Descanse en paz, Abdou…

Repose en paix Abdou Ngom, toi qui risquas tout pour rejoindre l’Europe, et y vécut finalement très peu de temps.

A l’autre extrémité de la frontière, le môle séparant du Maroc, la plage espagnole de Tarajal, est un lieu où se sont multipliées les tentatives de passage vers l’Europe. Foto: Adam Cli / Wikimedia Commons / CC-BY-SA 4.0int

(Jean-Marc Claus) – Le week-end dernier, la presse espagnole annonçait le décès d’Abdou Ngom, un Sénégalais entré illégalement à la nage et au prix de sa vie, sur le territoire de Ceuta en mai 2021. Arrivé épuisé sur la côte de cette péninsule nord-africaine appartenant à l’Espagne, il avait été récupéré par les militaires et la Cruz Roja. La photo d’une secouriste lui donnant l’accolade, fit le tour des salles de rédaction, mais ne suscita pas que de saines réactions.

Une jeune femme blanche consolant un jeune homme noir, il n’en a pas fallu plus, pour provoquer l’ire des adeptes de ce qu’Umberto Eco nommait l’ur-fascism, sans même parler des tenants de la théorie du grand remplacement. Plus de 10.000 Africains avaient, du 17 au 18 mai 2021, tenté leur chance en contournant le môle transfrontalier séparant les territoires marocain et espagnol. C’est ce qu’il fut alors convenu de nommer « La crisis de Tarajal », en référence à la plage attenante à cet édifice, mais aussi en mémoire, de ce qui se produisit sur ce site en 2014.

A l’époque, les 200 personnes tentant le contournement, se firent repousser par la Guardia Civil et les militaires. Résultat : 15 morts, 23 reconduites à la frontière à pied et tous les autres à la nage. Mariano Rajoy était alors chef du gouvernement. En 2021, lors de la tentative d’Abdou Ngom, Pedro Sanchez gouvernait depuis près de cinq ans et les migrants étaient accueillis avec plus d’humanité. Mais le parti d’extrême-droite Vox, dirigé par Santiago Abascal, avait 25 députés au Congrès soit près de 15% des élus, alors qu’en 2016, il était à zéro. A l’Assemblée de Ceuta depuis 2023, il détient 20% des sièges.

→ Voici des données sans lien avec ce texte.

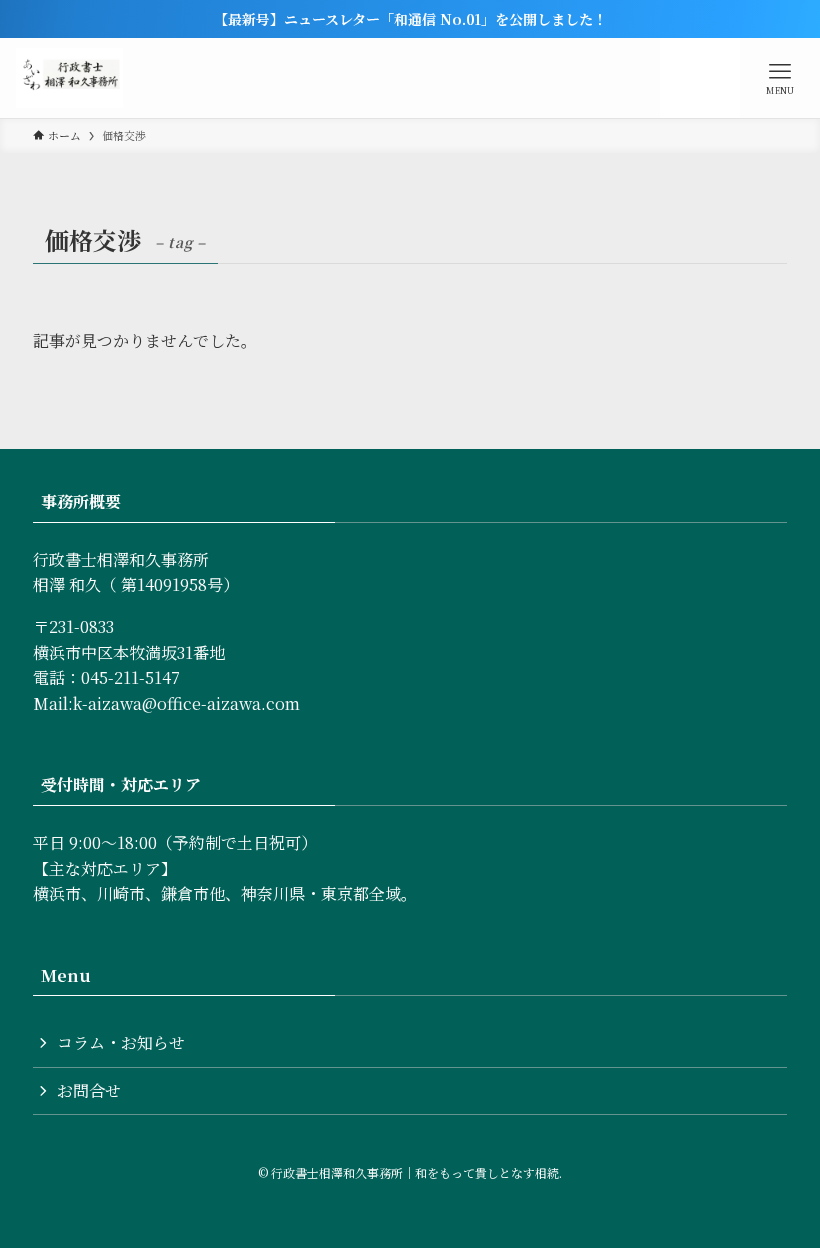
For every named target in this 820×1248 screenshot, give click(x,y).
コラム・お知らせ (121, 1042)
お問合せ (89, 1090)
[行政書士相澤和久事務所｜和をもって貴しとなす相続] (69, 78)
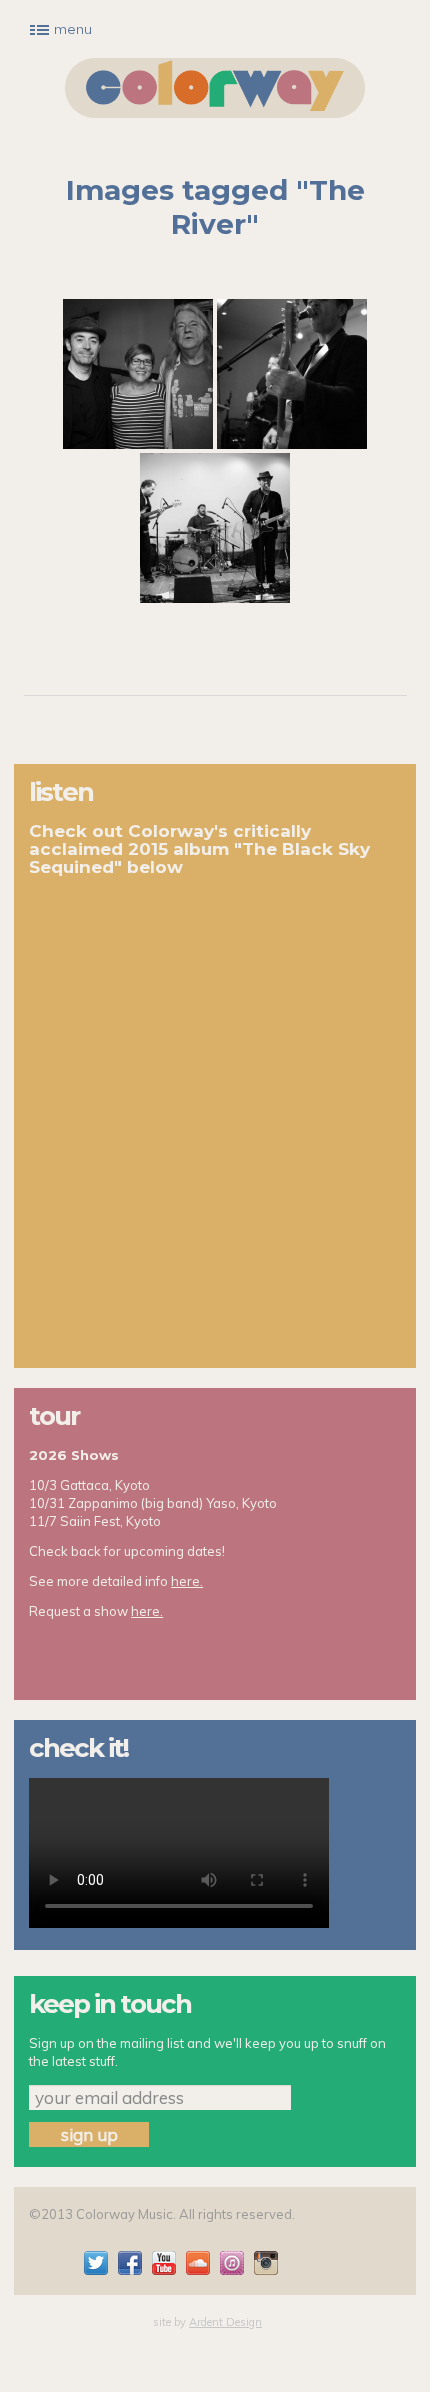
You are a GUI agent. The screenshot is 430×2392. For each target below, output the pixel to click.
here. (187, 1581)
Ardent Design (225, 2322)
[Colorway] (215, 88)
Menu (73, 29)
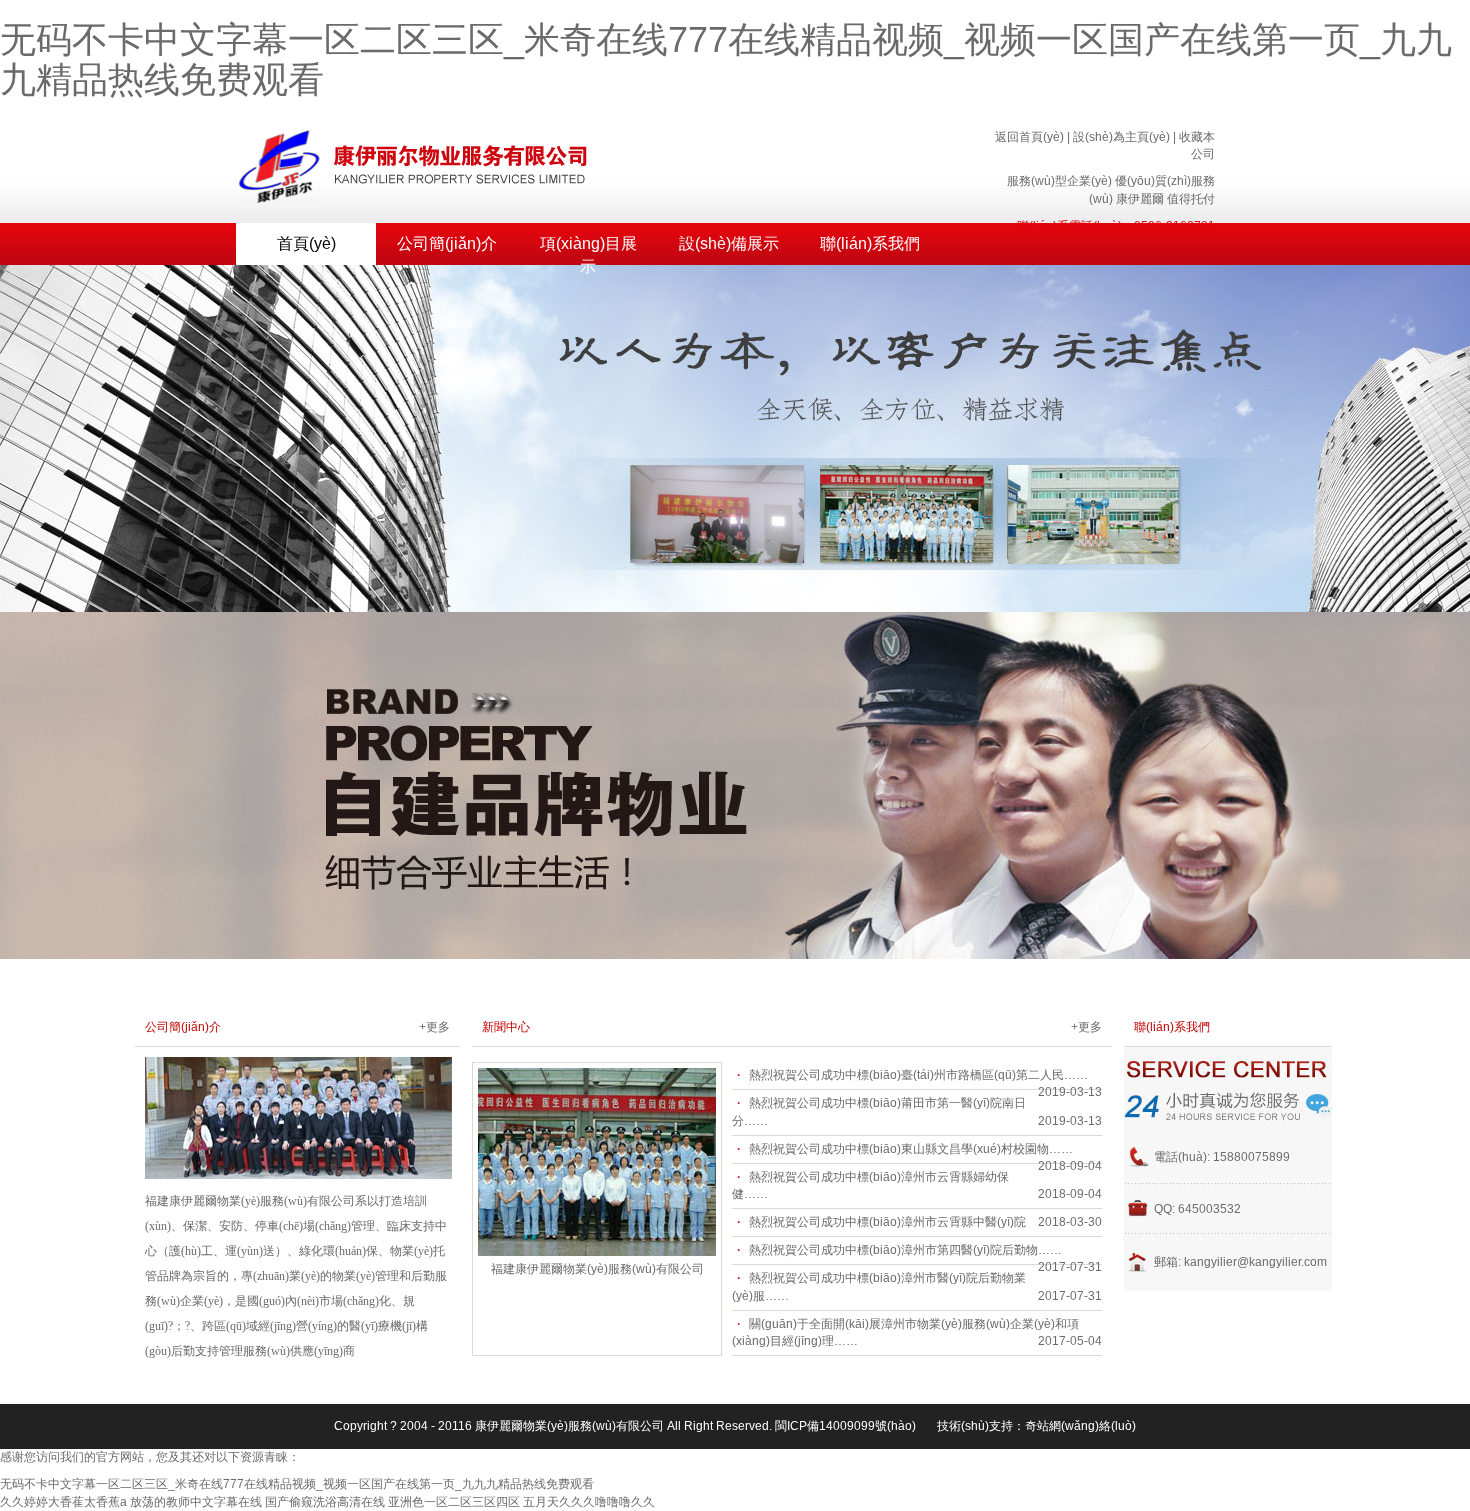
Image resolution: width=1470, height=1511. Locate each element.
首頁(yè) (306, 243)
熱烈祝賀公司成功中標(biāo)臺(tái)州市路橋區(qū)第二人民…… (918, 1075)
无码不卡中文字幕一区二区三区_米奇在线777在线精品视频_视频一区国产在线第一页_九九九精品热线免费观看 (726, 59)
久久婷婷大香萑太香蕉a (63, 1502)
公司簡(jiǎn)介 (447, 243)
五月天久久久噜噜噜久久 (589, 1502)
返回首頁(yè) (1029, 137)
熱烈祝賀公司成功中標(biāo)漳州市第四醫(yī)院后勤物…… (905, 1250)
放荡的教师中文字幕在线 (196, 1502)
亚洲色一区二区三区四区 (454, 1502)
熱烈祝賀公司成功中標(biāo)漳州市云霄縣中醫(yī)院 (887, 1222)
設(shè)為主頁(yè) (1121, 137)
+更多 (434, 1027)
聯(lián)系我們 (870, 243)
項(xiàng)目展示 (588, 250)
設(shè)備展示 (729, 243)
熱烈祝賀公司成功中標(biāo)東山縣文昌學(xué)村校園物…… (911, 1149)
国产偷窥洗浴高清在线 (325, 1502)
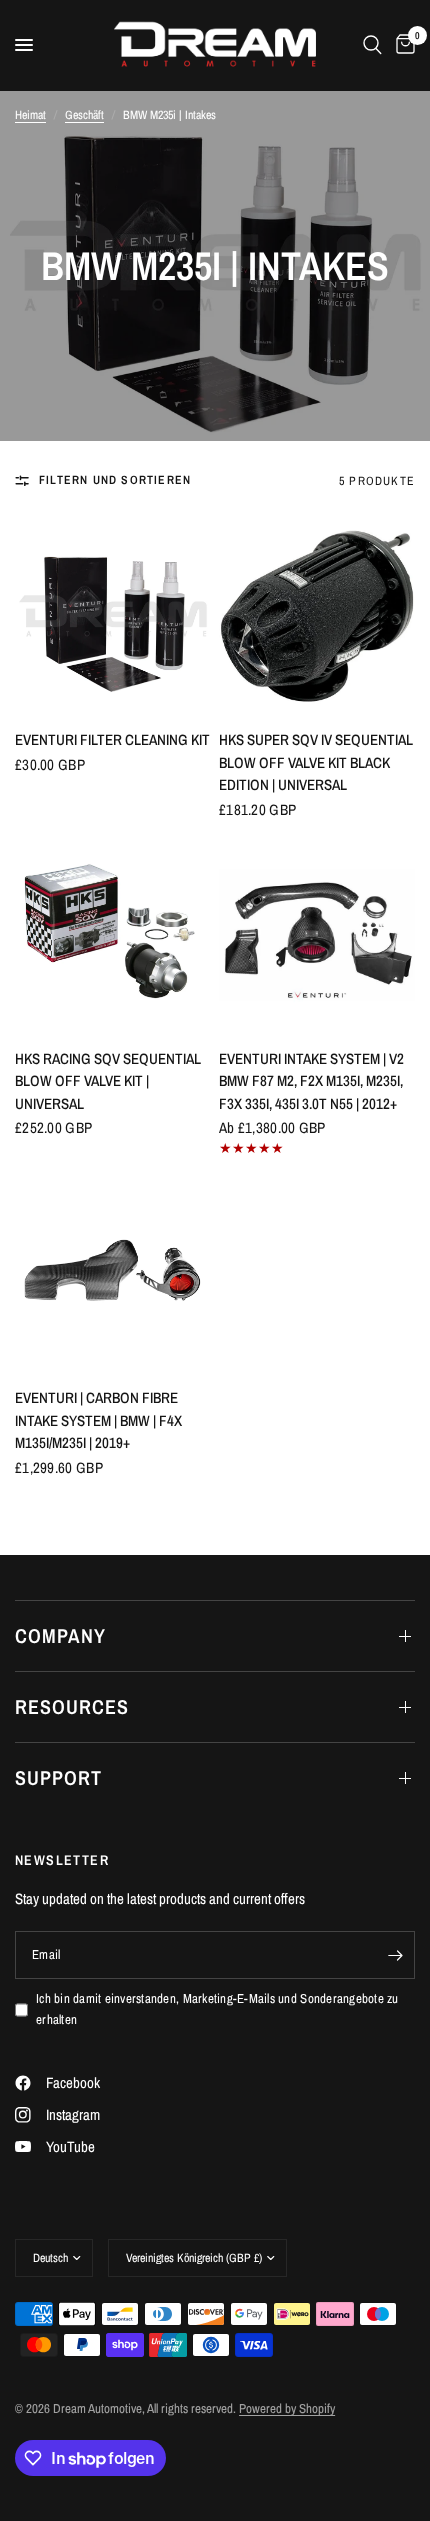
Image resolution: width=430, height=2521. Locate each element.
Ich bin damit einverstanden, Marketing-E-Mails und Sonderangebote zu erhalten (217, 2009)
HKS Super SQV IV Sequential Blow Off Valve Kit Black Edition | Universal (316, 762)
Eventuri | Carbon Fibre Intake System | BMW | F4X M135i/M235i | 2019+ (98, 1420)
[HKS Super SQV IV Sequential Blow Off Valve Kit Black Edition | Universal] (317, 616)
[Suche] (372, 45)
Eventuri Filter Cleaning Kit (112, 739)
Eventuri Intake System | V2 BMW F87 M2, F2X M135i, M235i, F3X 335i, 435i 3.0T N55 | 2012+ (311, 1081)
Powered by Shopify (287, 2408)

Le geste d’humanité de la secouriste Luna envers le migrant Abdou l’obligea à se retirer des réseaux sociaux, tellement elle fut l’objet de propos haineux, alors qu’un plongeur de la Guardia Civil sauvant un bébé, eut droit à un concert ininterrompu d’éloges. Abdou Ngom avait été ensuite reconduit à la frontière, et c’est en novembre 2024 qu’avec 58 autres personnes, il débarqua sur l’île de Lanzarote, après trois jours et deux nuits en mer. A l’issue de huit ans passés au Maroc, il pouvait enfin s’établir en Europe, un ami vivant à Málaga lui offrant l’hospitalité.

Abdou n’a jamais oublié le geste de la secouriste, comme il le rapportait lors d’une interview télévisée. A l’annonce de sa mort, certains commentaires circulant sur les réseaux sociaux n’honorent pas ceux qui les font, et questionnent même quant à leur appartenance à l’espèce humaine. Luna Reyes n’est plus prise directement pour cible, mais des réflexions comme « Yo no he visto a los de la cruz roja abrazar a los que perdieron la vida en Valencia » (Je n’ai pas vu ceux de la Croix-Rouge embrasser ceux qui ont perdu la vie à Valence) montrent bien qu’une certaine rancœur existe encore.

Il y a fort heureusement beaucoup plus de D.E.P (Descanse En Paz = Repose En Paix), que de commentaires désobligeants, mais le royaume d’Espagne n’est pas exempt d’un certain racisme… d’atmosphère. L’allusion faite aux sinistrés à Valence des inondations d’octobre 2024, témoigne aussi d’une conception concentrique de l’aide apportée à autrui. Or, très souvent, ceux qui se targuent d’aider d’abord leurs proches, ne se montrent pas dans les faits, aussi généreux qu’ils le prétendent. Un égocentrisme stratosphérique en quelque sorte.